# [What is required]
Reproduce the section of the listing that begins at the line containing "Given: Add an APNs credential" and finishes at the line containing "Task: Click the Save". Include both end lines and nothing beyond them.

# [Provided information]
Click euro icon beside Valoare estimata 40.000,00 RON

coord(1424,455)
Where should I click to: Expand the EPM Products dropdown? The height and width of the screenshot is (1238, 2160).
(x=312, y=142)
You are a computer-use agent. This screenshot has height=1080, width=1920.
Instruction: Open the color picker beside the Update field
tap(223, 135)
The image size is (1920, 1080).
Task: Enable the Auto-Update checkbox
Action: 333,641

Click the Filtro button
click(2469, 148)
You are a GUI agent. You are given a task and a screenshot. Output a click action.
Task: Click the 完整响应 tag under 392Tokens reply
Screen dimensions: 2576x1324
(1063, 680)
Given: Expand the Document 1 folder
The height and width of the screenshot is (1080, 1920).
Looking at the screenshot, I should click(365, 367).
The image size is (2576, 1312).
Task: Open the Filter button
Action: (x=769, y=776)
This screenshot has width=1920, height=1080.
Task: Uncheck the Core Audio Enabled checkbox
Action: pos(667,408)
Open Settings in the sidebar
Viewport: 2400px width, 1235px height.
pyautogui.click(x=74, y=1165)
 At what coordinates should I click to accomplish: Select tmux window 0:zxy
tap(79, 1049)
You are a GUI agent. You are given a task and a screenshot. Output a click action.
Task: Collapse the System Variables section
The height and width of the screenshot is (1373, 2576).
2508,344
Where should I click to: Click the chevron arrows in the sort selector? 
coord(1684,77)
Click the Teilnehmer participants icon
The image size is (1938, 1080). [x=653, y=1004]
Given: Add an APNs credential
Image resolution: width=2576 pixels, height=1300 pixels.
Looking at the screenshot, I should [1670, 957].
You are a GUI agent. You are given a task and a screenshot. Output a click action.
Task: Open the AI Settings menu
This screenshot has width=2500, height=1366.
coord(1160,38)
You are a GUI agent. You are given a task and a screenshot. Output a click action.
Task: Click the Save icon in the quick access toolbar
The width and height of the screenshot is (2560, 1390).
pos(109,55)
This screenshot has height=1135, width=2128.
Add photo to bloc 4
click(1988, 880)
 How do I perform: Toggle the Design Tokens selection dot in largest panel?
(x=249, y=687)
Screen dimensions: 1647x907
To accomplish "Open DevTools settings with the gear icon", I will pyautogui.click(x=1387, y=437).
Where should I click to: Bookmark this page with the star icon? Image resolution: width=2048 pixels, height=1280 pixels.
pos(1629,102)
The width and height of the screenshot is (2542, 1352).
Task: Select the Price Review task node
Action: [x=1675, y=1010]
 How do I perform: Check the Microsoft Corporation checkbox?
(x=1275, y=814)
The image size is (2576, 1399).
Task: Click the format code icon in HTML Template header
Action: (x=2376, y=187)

# [Task result]
Given: Add an APNs credential
Image resolution: width=2576 pixels, height=1300 pixels.
Looking at the screenshot, I should [1670, 957].
You are a GUI agent. You are given a task and a screenshot. Output a click action.
Task: Open the AI Settings menu
This screenshot has width=2500, height=1366.
coord(1160,38)
You are a GUI agent. You are given a task and a screenshot. Output a click action.
Task: Click the Save icon in the quick access toolbar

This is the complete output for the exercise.